◆ **Dataset extract**:
+++++
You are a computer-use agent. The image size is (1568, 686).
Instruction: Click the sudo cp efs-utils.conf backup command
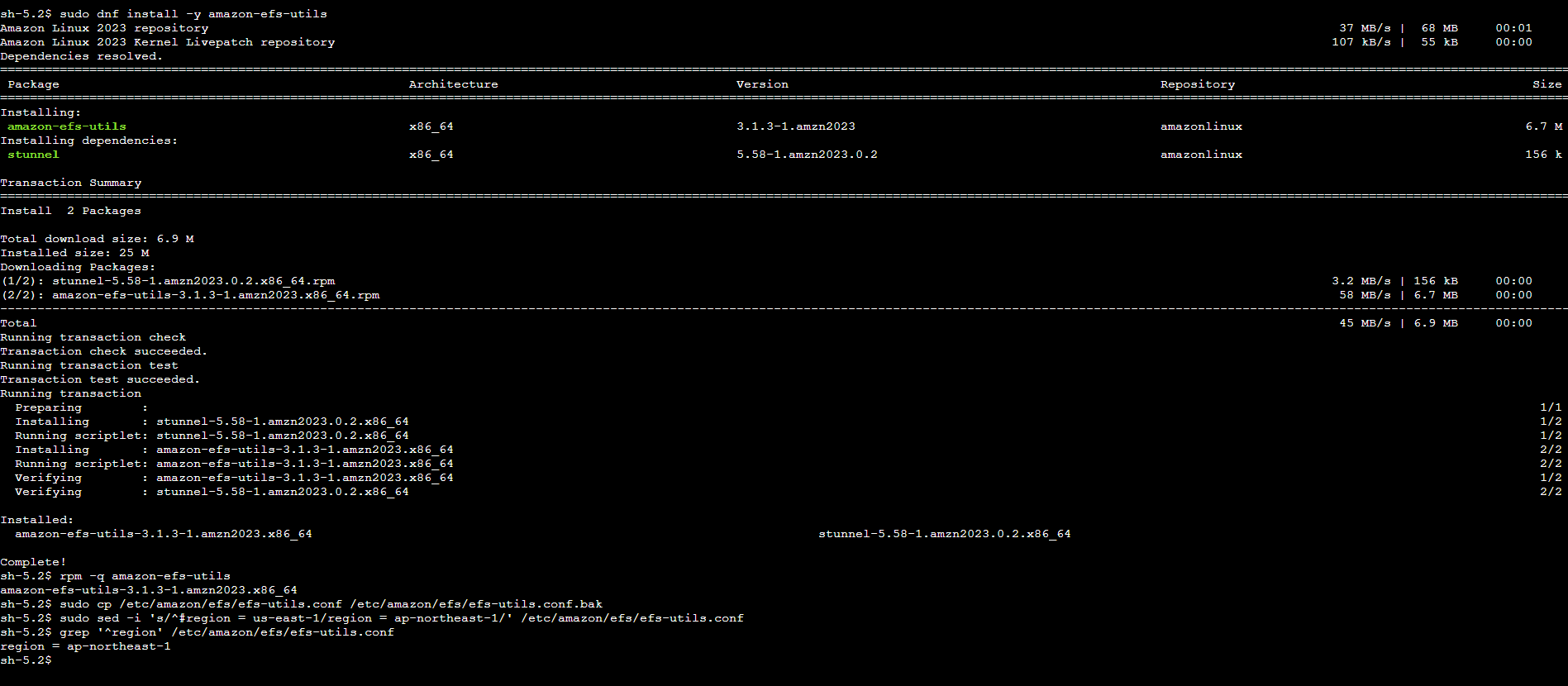(x=302, y=604)
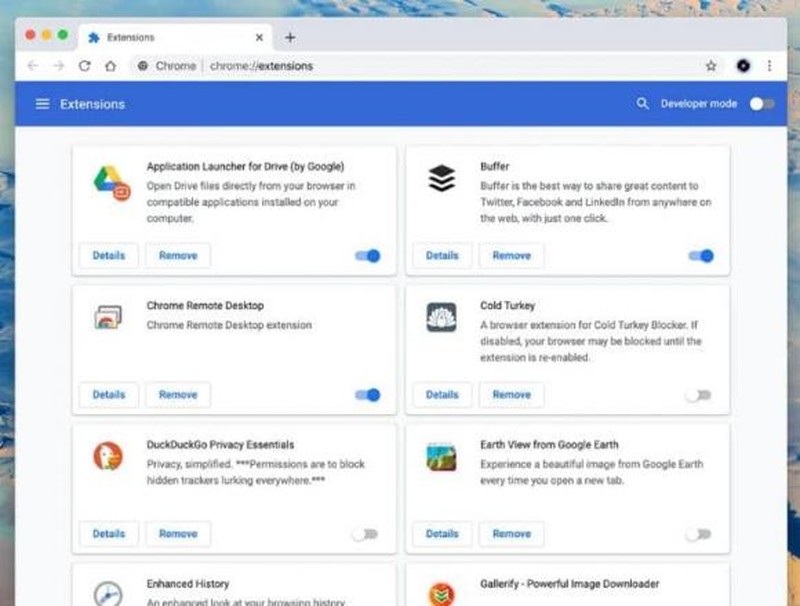Viewport: 800px width, 606px height.
Task: Click the Cold Turkey extension icon
Action: pyautogui.click(x=441, y=317)
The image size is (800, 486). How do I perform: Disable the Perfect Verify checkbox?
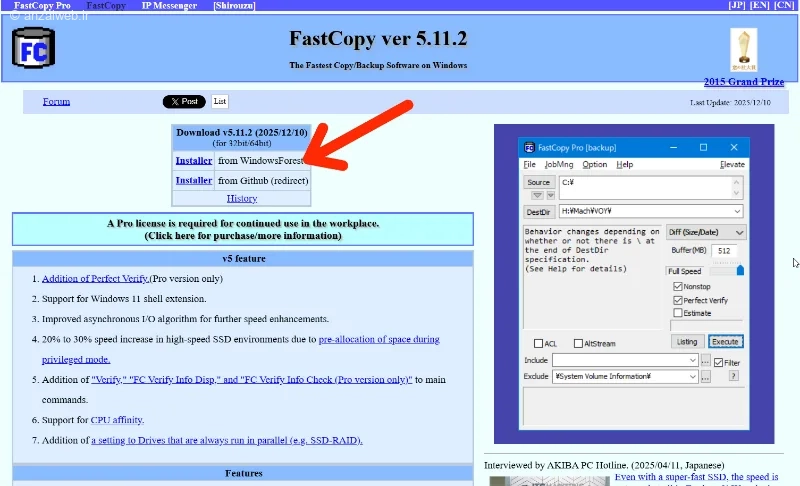pos(678,300)
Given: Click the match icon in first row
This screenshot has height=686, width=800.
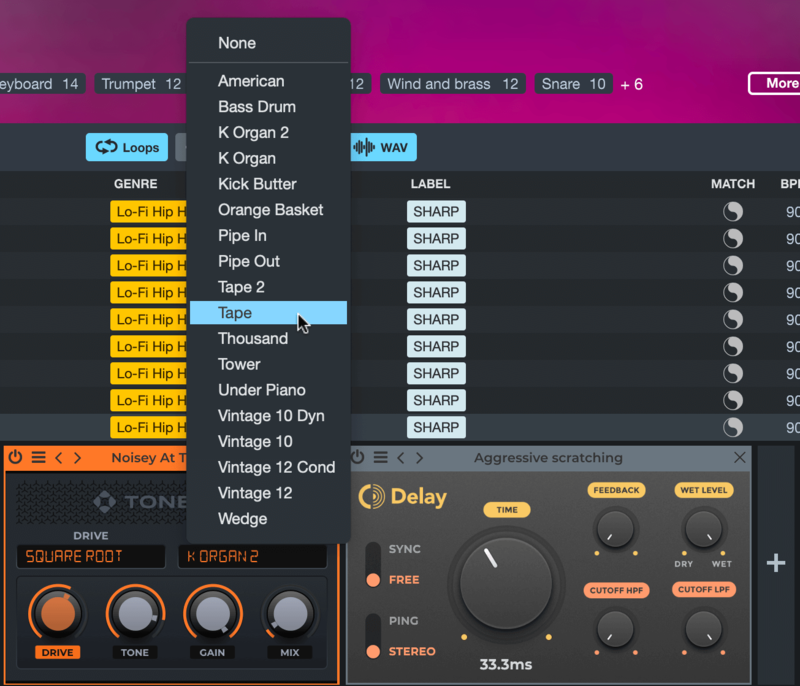Looking at the screenshot, I should [733, 212].
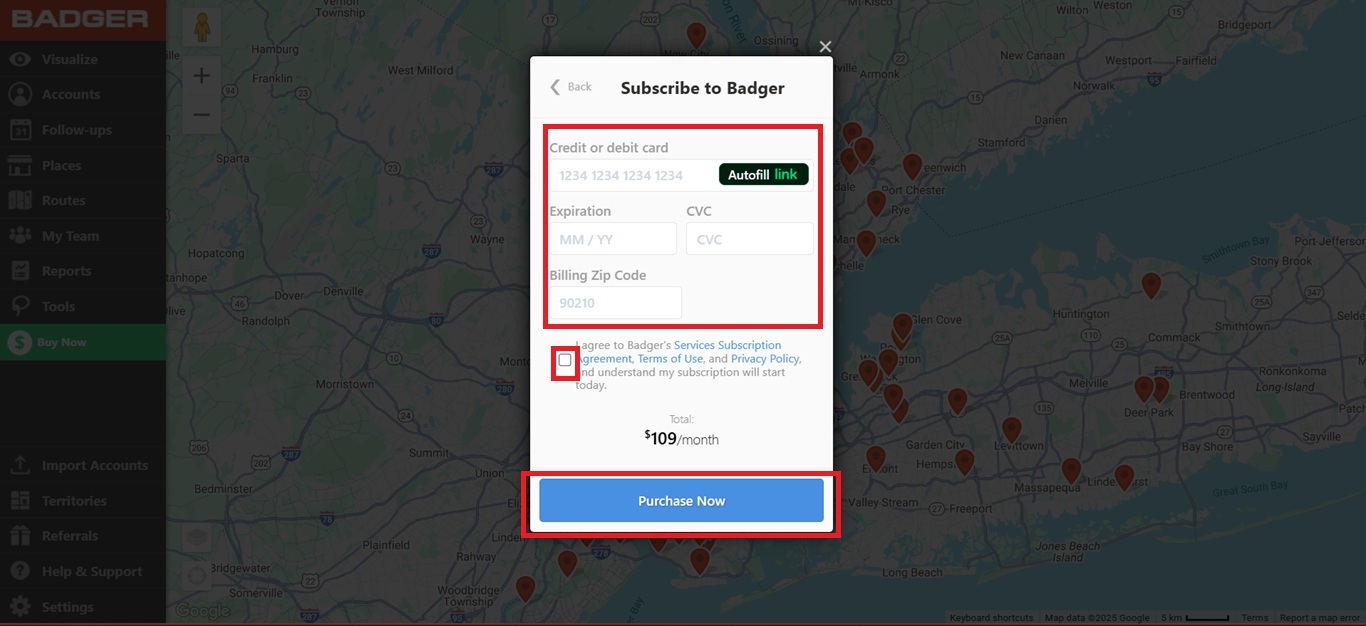Focus the card number input field
The width and height of the screenshot is (1366, 626).
[x=634, y=175]
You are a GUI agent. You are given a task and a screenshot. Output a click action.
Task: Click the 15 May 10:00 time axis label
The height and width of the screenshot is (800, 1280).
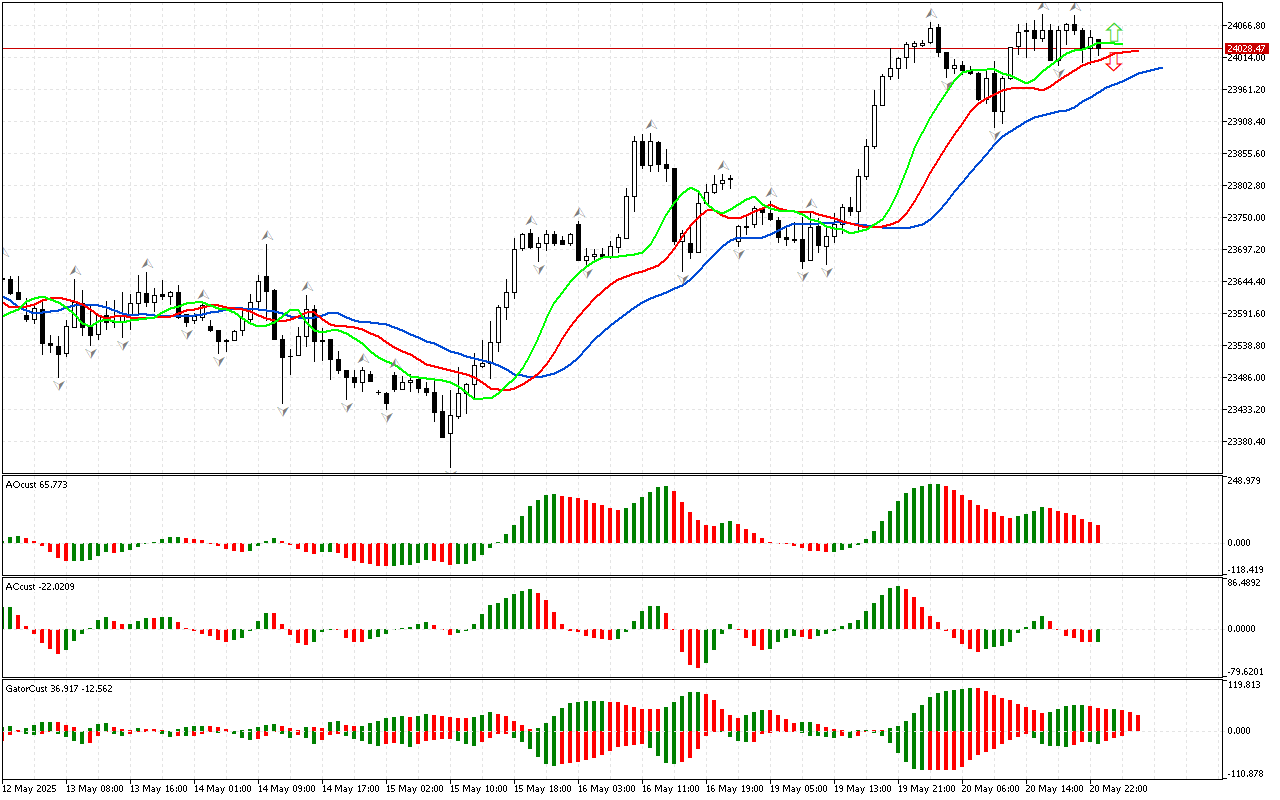coord(478,789)
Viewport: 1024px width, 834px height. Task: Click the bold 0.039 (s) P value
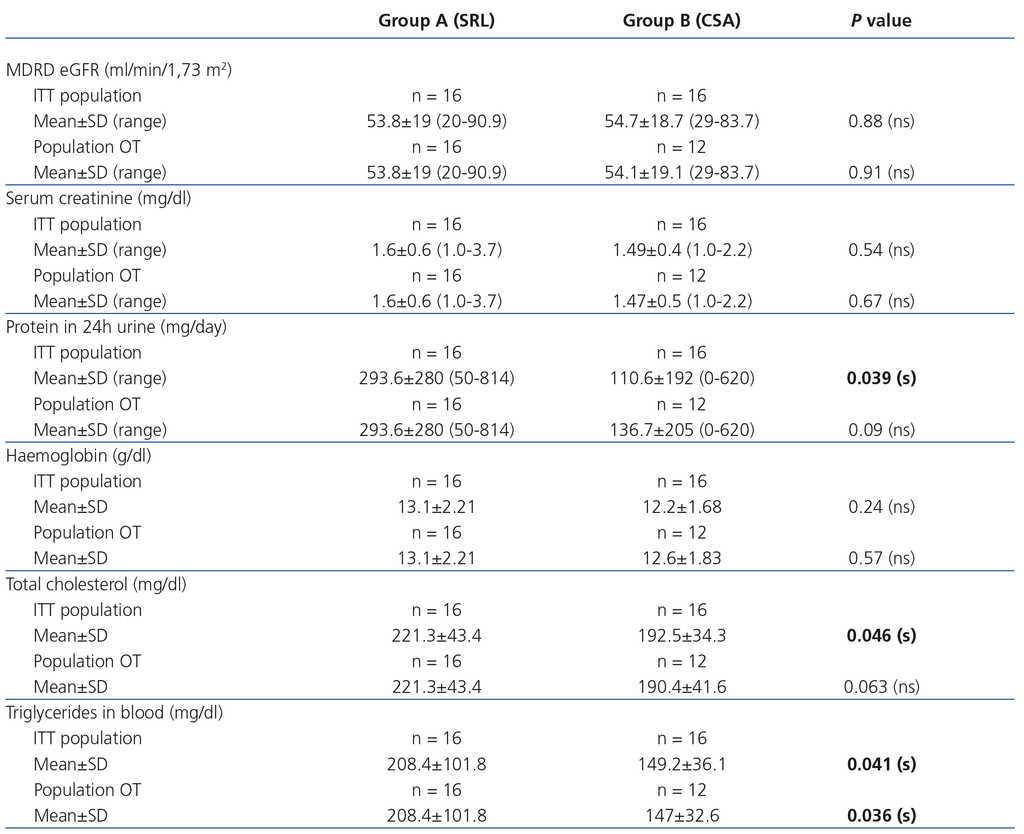tap(880, 378)
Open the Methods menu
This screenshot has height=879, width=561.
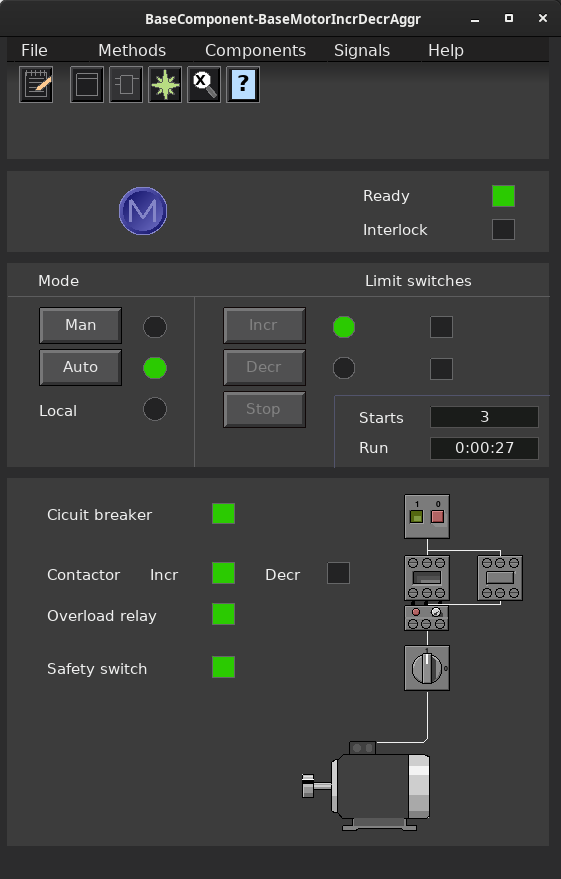pos(132,50)
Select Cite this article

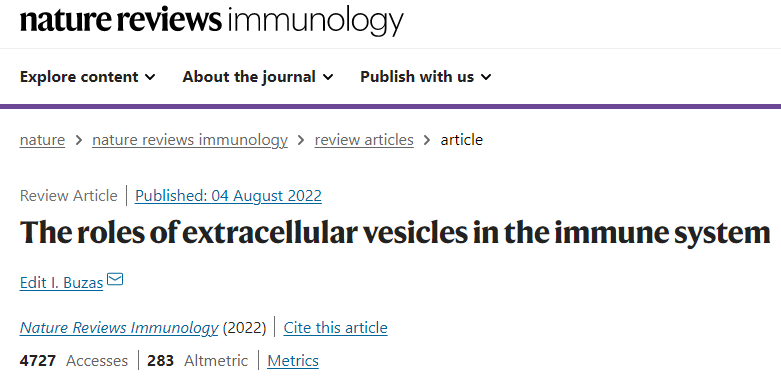(x=336, y=328)
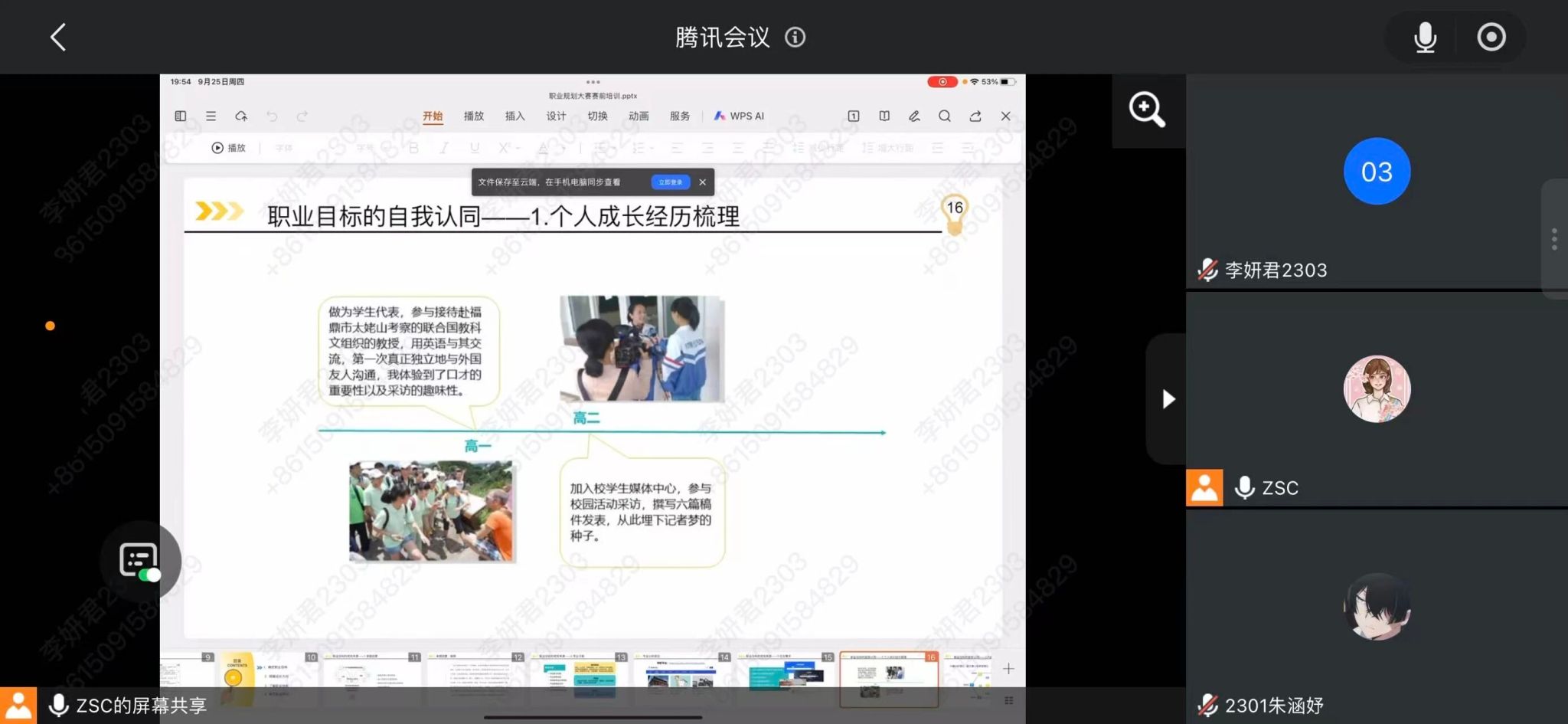
Task: Click the blue 立即登录 button
Action: [x=670, y=182]
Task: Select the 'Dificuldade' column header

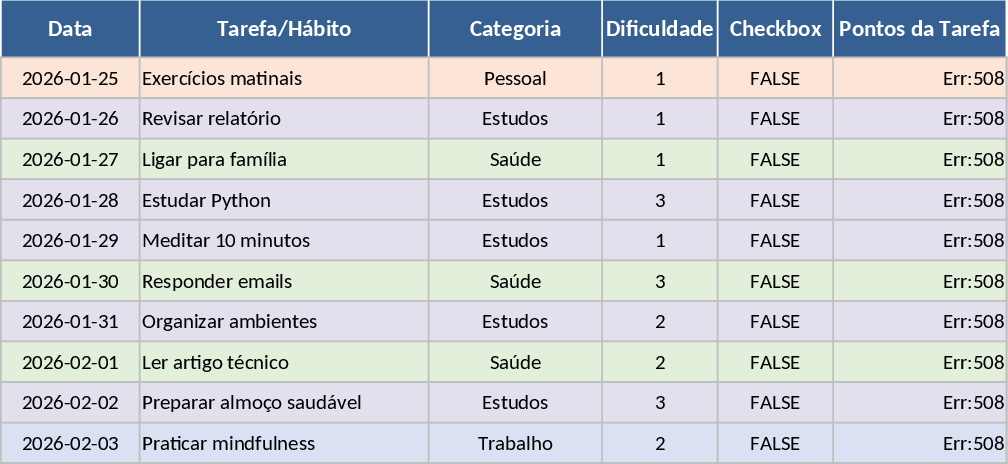Action: coord(660,29)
+++++
◆ **Task to complete**: Starting at the line that contains "Given: Click the match icon in first row" and ending with the last line of the data, transcribe every line exactly; skip the pictures.

◆ **Answer box**:
Given: Click the match icon in first row
This screenshot has height=686, width=800.
Looking at the screenshot, I should [733, 212].
Focus the card number input field
The width and height of the screenshot is (1366, 626).
[x=634, y=175]
You are a GUI agent. You are given a task and a screenshot. Output a click action.
Task: Click the 15 May 10:00 time axis label
The height and width of the screenshot is (800, 1280).
coord(478,789)
Viewport: 1024px width, 834px height. Task: Click the bold 0.039 (s) P value
tap(880, 378)
Open the Methods menu
This screenshot has height=879, width=561.
pos(132,50)
Select Cite this article

(x=336, y=328)
Task: Click the blue 立即登录 button
Action: [x=670, y=182]
Task: Select the 'Dificuldade' column header

Action: coord(660,29)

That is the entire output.